Dr. Porter’s insight is especially astute given the focus on cost reduction in the industry. Mr. Michelson said cost reduction has moved to the top of many organizations’ priorities. He referenced a survey of 100 healthcare CFOs and vice presidents of finance that revealed nine out of 10 had a cost savings initiative in place at their organization. However, many organizations aren’t satisfied with their progress — 88 percent said their cost saving efforts fell short.
Advanced cost accounting can address many shortcomings in organizations’ current cost savings initiatives. “This is where the market is going,” said Mr. Michelson. An advanced cost accounting system offers organizations a complete picture, including accurate information on both inpatient and outpatient costs. This type of system relies on relative value units (RVUs), supply costing and activity-based costing, a more accurate approach versus the past standard of ratio of costs to charges (RCC). Advanced cost accounting is also more timely, providing health systems with information on a more real-time basis rather than the old standard, which was on a semi-annual or annual basis.
When healthcare providers have accurate cost data, they can compare/reduce unnecessary variation in cost per case per physician, identify opportunities to streamline administrative processes and understand labor costs. They can also better analyze the cost to care for patient populations and negotiate more favorable contracts with payers.
However, even with cost data in hand, organizations still struggle to reduce spending unless they take a team approach to cost accounting. Cost reduction efforts take expertise from across the organization, including physicians. One way to engage physicians in the process is simply sharing cost data with them on a comparative basis. If a physician has a high cost per case and sees other physicians performing the same procedures for much lower cost, the high-cost physician can at least begin to start the conversation on what is driving the variance and what it would take to bring costs down.
A poll of the nearly 20 executive roundtable discussion participants revealed the majority of their organizations are sharing information on adverse patient outcomes with physicians.

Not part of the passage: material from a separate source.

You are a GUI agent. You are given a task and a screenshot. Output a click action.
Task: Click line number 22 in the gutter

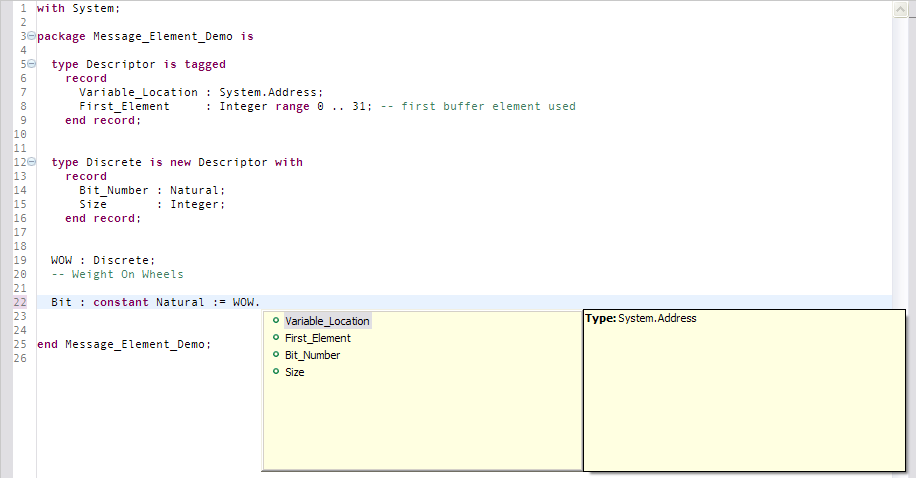tap(20, 302)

However, the vast majority said cost data is not included in that information.
When physicians are included in the cost conversation, systems can achieve savings. Yale-New Haven (Conn.) Health System has implemented an effective approach to driving out costs. A long-time partner of Strata’s, Yale-New Haven Health System implemented Strata’s solution at all of its hospitals and hundreds of employed physicians. The system uses quality variation indicators (QVIs) to understand differences in cost based on negative quality outcomes. Through the use of QVIs and other measures, the academic health system has reduced spending by about $150 million, while improving the delivery of care — their number one priority.
The need to bring clinical and financial information together is evident, but roundtable participants indicated that in the past investments in accounting systems were leapfrogged by other purchases. However, with the shift to alternative payment models such as the Comprehensive Care for Joint Replacement model — CMS’ first mandatory bundled payment initiative — it is vital hospitals and systems know their costs. Without that information from advanced accounting, providers are indeed “flying blind,” said Mr. Michelson, echoing Dr. Porter’s 2013 finding.